====== EXTRACTED DATA ======
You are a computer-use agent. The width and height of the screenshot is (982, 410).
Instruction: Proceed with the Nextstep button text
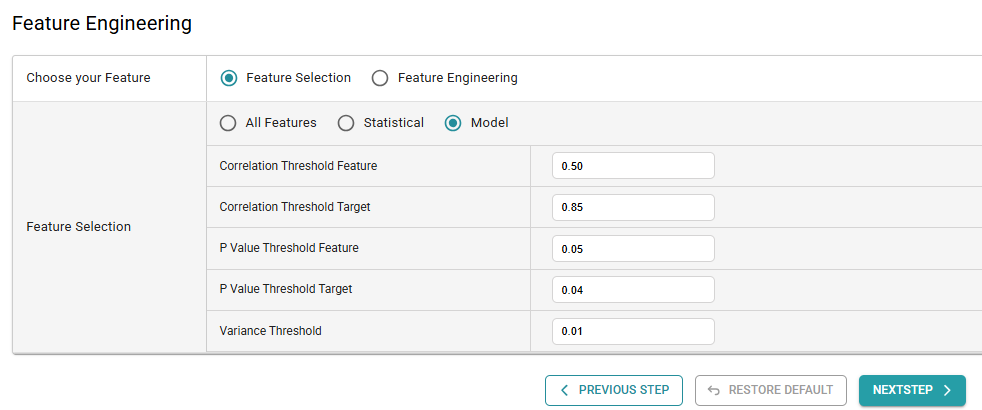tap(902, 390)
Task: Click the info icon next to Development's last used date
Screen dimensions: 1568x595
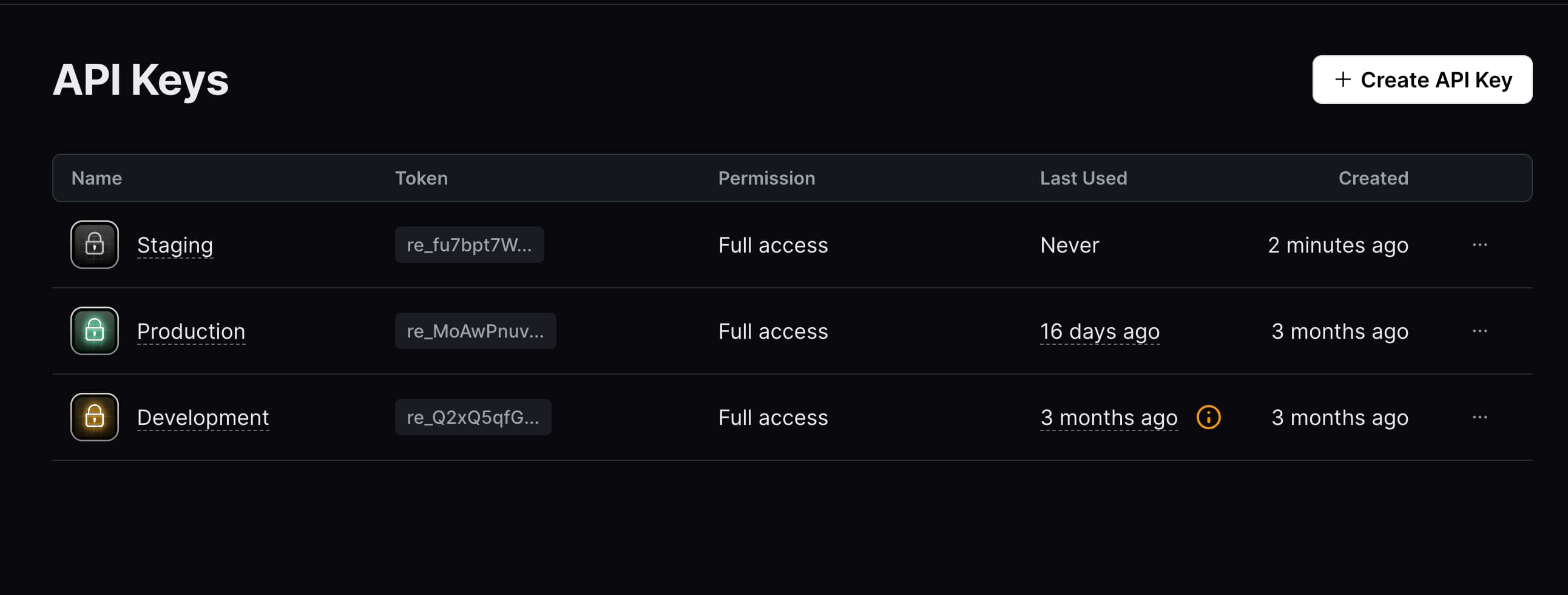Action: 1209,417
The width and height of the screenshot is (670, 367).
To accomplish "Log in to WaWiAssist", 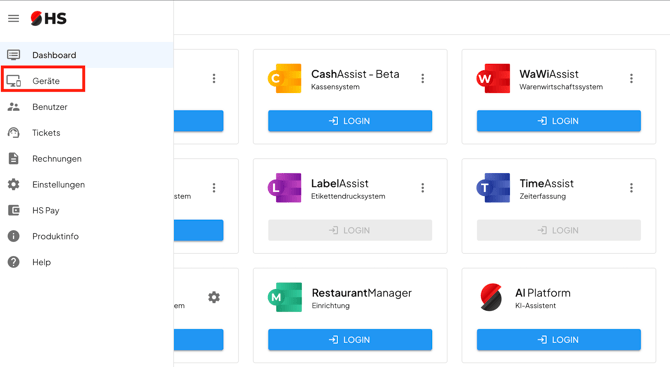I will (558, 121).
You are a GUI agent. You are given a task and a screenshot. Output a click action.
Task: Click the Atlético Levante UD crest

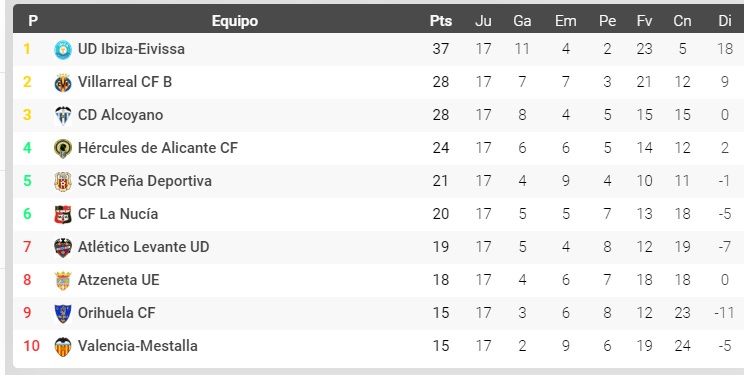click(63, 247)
======
GOAL =>
Can you copy the records again, requests included, from the very first line through the line that contains "tap(902, 390)", with every coordinate in the answers shifted by -148? Reproduce only those lines, and leave the pictures out.

COMPLETED EXERCISE =>
You are a computer-use agent. The width and height of the screenshot is (982, 410).
Instruction: Proceed with the Nextstep button text
tap(754, 242)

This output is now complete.